In our experience, B cells are relatively hard to transfect with ASOs. Others have also noted the difficulty of delivering MOE and LNA-modified ASOs to the erythroid progenitor cells, which are of hematopoietic origin like the B cells [67]. Furthermore, for splice correction, the ASOs also need to be transported to the nucleus of the cells. For these reasons, obtaining a meaningful effect would generally require a high concentration of the ASO. In our hands, most ASO derivatives were only efficiently taken up by the B cells using electroporation ex vivo. However, since this is a rather harsh method for the cells, the treatments could likely be improved by alternative delivery methods. Very promisingly, the PMO oligomers conjugated with CPPs gave satisfactory BTK restoration both ex vivo and in vivo. PMO oligomers with or without CPP conjugates have also been shown by others to be taken up by hematopoietic cells both ex vivo and in vivo [67, 98, 99], suggesting that further development of PMO oligomers with different CPP conjugates is a promising platform for future studies. Likewise, further development of other ASO derivatives that are more readily taken up by the B cells may also provide alternatives for more effective treatments. In this regard, ASOs with mixed LNA/2′OMePS content remain strong candidates for this development due to their high target affinity.

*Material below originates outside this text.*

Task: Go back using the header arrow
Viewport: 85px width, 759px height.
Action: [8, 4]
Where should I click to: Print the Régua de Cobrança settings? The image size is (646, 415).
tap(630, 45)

For the purpose of pre-clinical investigation of ASOs, a mouse model has its own advantages and disadvantages. Regarding the phenotype, our BAC-transgenic model has only a partial differentiation block as compared to humans, where essentially no functional B cells are generated. Removing another BTK-related gene, TEC, enhances the disease severity [100]. Thus, a transgenic mouse model on a BTK/TEC double KO background is a better disease model for the analysis of phenotypic changes after the restoration of BTK. Moreover, to be able to translate the results to the clinics, one might need to experiment on other animal models, since pharmacokinetic or pharmacodynamic properties of the ASOs differ between species [101]; for example, it is known that mice tolerate CPPs at higher doses than rats [102].

Conclusion

As for many other genetic diseases, gene therapy represents a future option for XLA. The transient need of BTK in B cells, which differentiate into long-lived protective plasma cells, makes splice correction therapy particularly feasible for XLA. With our recent report, we have shown the proof of concept for this type of therapy in XLA. In order to have a long-term curative effect, BTK restoration needs to be combined with supplementary vaccination strategy. To this end, optimizing the delivery method for minimal amount of ASOs and defining the optimal duration for BTK restoration are crucial parameters to be considered. Thus, the possibility of targeting B cells and correcting the splicing defects opens up many options and could potentially be extended to the treatment of other hematopoietic diseases.